> _BRIEF_
Please copy out the whole forum thread below on air conditioning for hotel rooms, word for word.

> _PASSAGE FOR REVIEW_
Mitsubishi #1. Fujitsu #2. Sanyo #3. 

This is from having done thousands of them in residential and commercial installs in the last forty years, this state pioneered them way long time before they caught on in the mainland. I got 20 years out of my own Mitsubushi splits, actually one of the bedroom ones is original and still pooping out cold air just fine , but the bearings on the compressor are a bit noisy so next year it's getting replaced too. 

20 years of service is a pretty good machine. I never had to have a repair on any during that time period. 7 of them at my house. All single zones. They make up to 4 zone models so you could knock out 4 hotel rooms with a single compressor mounted in the middle of the 4 rooms , ten compressors for 40 rooms . It won't look too horrible that way.


----------



## sbrn33 (Mar 15, 2007)

I can tell you what not to get. Goodman. I just switched my new one out for a Mitsubishi which is much better. 
On this size of job I would have it designed because you probably only need 10 outdoor units and then zone the inside ones.


----------



## HackWork (Oct 2, 2009)

Is noise really an issue in a hotel room?

Mini splits are awesome for comfort and noise, however they are expensive and require extra logistics for linesets and condensing units. For a hotel room, the packaged units works great.


----------



## nrp3 (Jan 24, 2009)

I like my Mitsubishi that I have. The heat works pretty good too.


----------



## MikeFL (Apr 16, 2016)

We're going with PTAC's just like much of the hotel industry. 

As someone who stays in hotels often I prefer a PTAC. I have 100% control of the system so long as I'm in the room, and it does what I tell it to do.


----------



## HackWork (Oct 2, 2009)

MikeFL said:


> We're going with PTAC's just like much of the hotel industry.
> 
> As someone who stays in hotels often I prefer a PTAC. I have 100% control of the system so long as I'm in the room, and it does what I tell it to do.


I think this is the best bet. Run a cable to each unit and done. Cheap and effective.


----------



## MikeFL (Apr 16, 2016)

And if there's a problem with a unit just swap it for another and take it off to the shop instead of working on it in the guest room. This guy owns refrigeration equipment 50 years old.


----------

> _DATASET EXTRACT_
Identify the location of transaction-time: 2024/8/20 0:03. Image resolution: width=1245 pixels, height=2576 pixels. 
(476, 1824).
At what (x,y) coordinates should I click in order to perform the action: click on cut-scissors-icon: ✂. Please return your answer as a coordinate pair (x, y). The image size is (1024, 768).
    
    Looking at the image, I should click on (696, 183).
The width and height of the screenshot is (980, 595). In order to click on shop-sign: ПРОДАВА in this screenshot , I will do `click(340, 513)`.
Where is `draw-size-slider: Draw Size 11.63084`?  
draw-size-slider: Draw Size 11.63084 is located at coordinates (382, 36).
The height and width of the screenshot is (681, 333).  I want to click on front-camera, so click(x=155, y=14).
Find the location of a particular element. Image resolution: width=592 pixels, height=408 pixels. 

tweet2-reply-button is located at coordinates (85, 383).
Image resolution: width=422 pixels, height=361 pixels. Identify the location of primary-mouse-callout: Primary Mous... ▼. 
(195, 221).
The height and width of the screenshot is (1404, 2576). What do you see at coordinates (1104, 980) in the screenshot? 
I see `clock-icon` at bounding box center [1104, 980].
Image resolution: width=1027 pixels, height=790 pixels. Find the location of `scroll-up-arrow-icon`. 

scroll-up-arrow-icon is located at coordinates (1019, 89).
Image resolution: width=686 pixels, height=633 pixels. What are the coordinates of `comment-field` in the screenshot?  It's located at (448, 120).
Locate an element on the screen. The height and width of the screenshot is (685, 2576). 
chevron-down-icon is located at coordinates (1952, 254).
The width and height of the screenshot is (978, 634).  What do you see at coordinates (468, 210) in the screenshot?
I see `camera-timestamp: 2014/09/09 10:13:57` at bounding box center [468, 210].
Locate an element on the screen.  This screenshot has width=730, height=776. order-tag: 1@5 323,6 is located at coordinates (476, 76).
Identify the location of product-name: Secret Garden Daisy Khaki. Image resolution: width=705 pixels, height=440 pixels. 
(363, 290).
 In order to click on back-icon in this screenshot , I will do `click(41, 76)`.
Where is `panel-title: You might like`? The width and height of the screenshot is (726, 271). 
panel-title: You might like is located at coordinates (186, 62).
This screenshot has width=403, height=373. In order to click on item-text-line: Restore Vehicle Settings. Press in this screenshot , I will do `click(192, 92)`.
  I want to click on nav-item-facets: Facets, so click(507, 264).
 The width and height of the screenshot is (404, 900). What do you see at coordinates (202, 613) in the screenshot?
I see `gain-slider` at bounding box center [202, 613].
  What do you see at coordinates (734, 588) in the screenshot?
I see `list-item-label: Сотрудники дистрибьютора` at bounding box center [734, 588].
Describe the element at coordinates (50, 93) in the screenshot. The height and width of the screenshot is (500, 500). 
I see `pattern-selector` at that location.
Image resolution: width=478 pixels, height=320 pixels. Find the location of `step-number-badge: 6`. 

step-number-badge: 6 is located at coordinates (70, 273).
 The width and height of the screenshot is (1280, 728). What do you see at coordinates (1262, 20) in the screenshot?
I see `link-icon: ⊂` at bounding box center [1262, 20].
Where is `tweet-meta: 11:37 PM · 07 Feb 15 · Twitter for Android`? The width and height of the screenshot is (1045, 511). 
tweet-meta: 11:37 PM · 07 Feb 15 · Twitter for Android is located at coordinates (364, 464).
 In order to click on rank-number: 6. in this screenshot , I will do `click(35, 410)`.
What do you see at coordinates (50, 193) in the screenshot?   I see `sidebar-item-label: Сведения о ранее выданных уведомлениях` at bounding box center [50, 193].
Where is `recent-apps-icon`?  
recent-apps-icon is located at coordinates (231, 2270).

> _RESULT_
Mitsubishi #1. Fujitsu #2. Sanyo #3. 

This is from having done thousands of them in residential and commercial installs in the last forty years, this state pioneered them way long time before they caught on in the mainland. I got 20 years out of my own Mitsubushi splits, actually one of the bedroom ones is original and still pooping out cold air just fine , but the bearings on the compressor are a bit noisy so next year it's getting replaced too. 

20 years of service is a pretty good machine. I never had to have a repair on any during that time period. 7 of them at my house. All single zones. They make up to 4 zone models so you could knock out 4 hotel rooms with a single compressor mounted in the middle of the 4 rooms , ten compressors for 40 rooms . It won't look too horrible that way.


----------



## sbrn33 (Mar 15, 2007)

I can tell you what not to get. Goodman. I just switched my new one out for a Mitsubishi which is much better. 
On this size of job I would have it designed because you probably only need 10 outdoor units and then zone the inside ones.


----------



## HackWork (Oct 2, 2009)

Is noise really an issue in a hotel room?

Mini splits are awesome for comfort and noise, however they are expensive and require extra logistics for linesets and condensing units. For a hotel room, the packaged units works great.


----------



## nrp3 (Jan 24, 2009)

I like my Mitsubishi that I have. The heat works pretty good too.


----------



## MikeFL (Apr 16, 2016)

We're going with PTAC's just like much of the hotel industry. 

As someone who stays in hotels often I prefer a PTAC. I have 100% control of the system so long as I'm in the room, and it does what I tell it to do.


----------



## HackWork (Oct 2, 2009)

MikeFL said:


> We're going with PTAC's just like much of the hotel industry.
> 
> As someone who stays in hotels often I prefer a PTAC. I have 100% control of the system so long as I'm in the room, and it does what I tell it to do.


I think this is the best bet. Run a cable to each unit and done. Cheap and effective.


----------



## MikeFL (Apr 16, 2016)

And if there's a problem with a unit just swap it for another and take it off to the shop instead of working on it in the guest room. This guy owns refrigeration equipment 50 years old.


----------